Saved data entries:
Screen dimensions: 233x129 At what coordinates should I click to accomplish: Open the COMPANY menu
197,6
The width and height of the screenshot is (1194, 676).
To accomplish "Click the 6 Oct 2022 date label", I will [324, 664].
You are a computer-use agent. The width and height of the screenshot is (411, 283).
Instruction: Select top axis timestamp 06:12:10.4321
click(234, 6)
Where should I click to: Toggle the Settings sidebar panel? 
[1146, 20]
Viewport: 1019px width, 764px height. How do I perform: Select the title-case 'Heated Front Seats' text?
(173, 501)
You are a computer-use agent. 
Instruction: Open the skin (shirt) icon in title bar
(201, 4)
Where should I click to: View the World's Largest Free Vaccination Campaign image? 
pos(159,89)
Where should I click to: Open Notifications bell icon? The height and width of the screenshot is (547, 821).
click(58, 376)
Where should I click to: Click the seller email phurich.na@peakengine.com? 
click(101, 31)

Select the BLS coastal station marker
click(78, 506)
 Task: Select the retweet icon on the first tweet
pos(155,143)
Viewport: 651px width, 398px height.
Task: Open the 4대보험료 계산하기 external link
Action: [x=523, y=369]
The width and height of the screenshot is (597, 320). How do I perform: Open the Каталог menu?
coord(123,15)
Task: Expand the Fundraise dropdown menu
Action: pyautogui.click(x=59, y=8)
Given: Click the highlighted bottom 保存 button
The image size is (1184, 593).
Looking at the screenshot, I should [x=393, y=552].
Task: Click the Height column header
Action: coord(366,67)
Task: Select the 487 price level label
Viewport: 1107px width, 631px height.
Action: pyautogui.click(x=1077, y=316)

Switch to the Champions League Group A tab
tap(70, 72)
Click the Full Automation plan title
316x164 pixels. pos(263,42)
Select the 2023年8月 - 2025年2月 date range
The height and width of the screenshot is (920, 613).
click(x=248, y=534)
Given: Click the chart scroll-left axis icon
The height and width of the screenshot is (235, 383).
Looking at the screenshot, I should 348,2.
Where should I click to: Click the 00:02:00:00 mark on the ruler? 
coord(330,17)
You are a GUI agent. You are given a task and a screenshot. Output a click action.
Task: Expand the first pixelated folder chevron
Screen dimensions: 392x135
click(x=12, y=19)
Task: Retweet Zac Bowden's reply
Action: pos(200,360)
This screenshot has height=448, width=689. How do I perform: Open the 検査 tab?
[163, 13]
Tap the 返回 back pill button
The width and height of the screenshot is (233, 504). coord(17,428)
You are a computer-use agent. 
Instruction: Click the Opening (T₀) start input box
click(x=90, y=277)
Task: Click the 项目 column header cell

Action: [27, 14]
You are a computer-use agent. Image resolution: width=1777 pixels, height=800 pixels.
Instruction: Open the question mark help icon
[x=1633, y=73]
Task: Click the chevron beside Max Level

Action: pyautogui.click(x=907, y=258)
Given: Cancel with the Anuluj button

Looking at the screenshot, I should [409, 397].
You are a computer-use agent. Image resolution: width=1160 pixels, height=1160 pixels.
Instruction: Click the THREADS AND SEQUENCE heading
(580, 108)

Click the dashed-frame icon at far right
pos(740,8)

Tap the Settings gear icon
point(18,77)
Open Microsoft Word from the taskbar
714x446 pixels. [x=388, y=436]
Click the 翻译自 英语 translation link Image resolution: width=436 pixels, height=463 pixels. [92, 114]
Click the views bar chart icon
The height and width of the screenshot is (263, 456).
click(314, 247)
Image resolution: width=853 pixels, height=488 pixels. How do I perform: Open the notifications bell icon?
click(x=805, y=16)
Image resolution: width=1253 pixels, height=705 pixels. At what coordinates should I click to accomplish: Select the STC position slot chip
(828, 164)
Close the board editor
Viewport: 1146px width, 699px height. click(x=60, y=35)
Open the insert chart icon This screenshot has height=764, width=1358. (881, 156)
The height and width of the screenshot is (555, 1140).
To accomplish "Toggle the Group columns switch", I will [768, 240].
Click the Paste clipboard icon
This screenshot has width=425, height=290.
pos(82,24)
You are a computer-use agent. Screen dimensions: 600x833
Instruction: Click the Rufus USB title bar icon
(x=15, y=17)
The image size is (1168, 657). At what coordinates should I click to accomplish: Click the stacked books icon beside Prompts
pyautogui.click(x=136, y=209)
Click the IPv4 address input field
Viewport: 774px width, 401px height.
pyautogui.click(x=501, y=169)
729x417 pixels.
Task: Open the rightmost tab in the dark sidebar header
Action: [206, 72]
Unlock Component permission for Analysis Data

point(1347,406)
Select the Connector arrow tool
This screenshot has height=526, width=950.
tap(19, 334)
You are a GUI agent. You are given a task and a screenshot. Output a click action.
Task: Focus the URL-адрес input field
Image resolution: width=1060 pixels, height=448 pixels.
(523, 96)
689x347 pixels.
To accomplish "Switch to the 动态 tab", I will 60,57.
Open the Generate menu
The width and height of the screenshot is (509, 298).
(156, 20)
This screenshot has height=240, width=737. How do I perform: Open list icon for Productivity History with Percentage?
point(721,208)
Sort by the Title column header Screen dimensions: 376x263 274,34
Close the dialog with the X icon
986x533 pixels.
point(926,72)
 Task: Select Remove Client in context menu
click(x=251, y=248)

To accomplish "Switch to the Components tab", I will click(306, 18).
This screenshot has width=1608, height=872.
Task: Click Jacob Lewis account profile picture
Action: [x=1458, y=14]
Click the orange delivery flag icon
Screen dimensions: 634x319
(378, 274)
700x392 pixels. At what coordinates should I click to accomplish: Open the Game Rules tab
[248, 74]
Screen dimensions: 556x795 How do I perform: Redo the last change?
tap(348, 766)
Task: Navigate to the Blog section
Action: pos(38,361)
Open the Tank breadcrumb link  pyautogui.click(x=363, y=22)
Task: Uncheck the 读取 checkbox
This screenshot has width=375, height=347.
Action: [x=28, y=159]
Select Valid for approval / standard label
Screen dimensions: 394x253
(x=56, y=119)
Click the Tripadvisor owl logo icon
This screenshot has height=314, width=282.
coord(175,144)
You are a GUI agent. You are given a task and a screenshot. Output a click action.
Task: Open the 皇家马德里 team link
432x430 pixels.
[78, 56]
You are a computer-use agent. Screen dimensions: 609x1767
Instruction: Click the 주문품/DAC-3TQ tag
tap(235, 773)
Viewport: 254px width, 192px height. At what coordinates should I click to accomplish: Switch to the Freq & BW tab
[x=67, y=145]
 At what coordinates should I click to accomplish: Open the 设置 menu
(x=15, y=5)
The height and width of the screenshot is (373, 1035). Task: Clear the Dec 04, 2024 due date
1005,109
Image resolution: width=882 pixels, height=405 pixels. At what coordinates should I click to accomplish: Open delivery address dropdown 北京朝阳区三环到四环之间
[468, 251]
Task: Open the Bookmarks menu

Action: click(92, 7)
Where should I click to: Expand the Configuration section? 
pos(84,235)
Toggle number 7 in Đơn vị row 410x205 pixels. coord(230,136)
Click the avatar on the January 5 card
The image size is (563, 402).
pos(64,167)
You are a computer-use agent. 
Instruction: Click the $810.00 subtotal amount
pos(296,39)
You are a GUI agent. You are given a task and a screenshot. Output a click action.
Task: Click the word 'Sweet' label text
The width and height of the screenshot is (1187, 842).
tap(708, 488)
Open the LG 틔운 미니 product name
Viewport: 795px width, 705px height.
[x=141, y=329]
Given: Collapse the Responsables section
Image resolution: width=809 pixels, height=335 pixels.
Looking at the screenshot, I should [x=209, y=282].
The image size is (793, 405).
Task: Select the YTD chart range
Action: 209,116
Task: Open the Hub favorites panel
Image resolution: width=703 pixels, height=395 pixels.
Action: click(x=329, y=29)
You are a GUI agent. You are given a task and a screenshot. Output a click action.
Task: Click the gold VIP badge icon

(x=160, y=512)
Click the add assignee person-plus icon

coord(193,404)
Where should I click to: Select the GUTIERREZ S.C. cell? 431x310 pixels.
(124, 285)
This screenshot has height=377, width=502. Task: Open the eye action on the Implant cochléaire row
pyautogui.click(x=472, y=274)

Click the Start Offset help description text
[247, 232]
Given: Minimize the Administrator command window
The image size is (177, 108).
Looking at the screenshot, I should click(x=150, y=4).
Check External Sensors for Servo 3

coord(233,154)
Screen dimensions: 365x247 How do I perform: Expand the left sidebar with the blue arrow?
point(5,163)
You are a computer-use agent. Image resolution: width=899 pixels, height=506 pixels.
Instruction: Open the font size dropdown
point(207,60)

Task requirements: Collect the complete line wherever the string "computer" appears in the records.

Result for this exercise:
You are a computer-use agent. The width and height of the screenshot is (411, 283).
You are a computer-use agent. 
You are a computer-use agent. 
You are a computer-use agent. Image resolution: width=1777 pixels, height=800 pixels.
You are a computer-use agent. Image resolution: width=1160 pixels, height=1160 pixels.
You are a computer-use agent. Screen dimensions: 600x833
You are a computer-use agent. Screen dimensions: 609x1767
You are a computer-use agent. 
You are a computer-use agent. Image resolution: width=899 pixels, height=506 pixels.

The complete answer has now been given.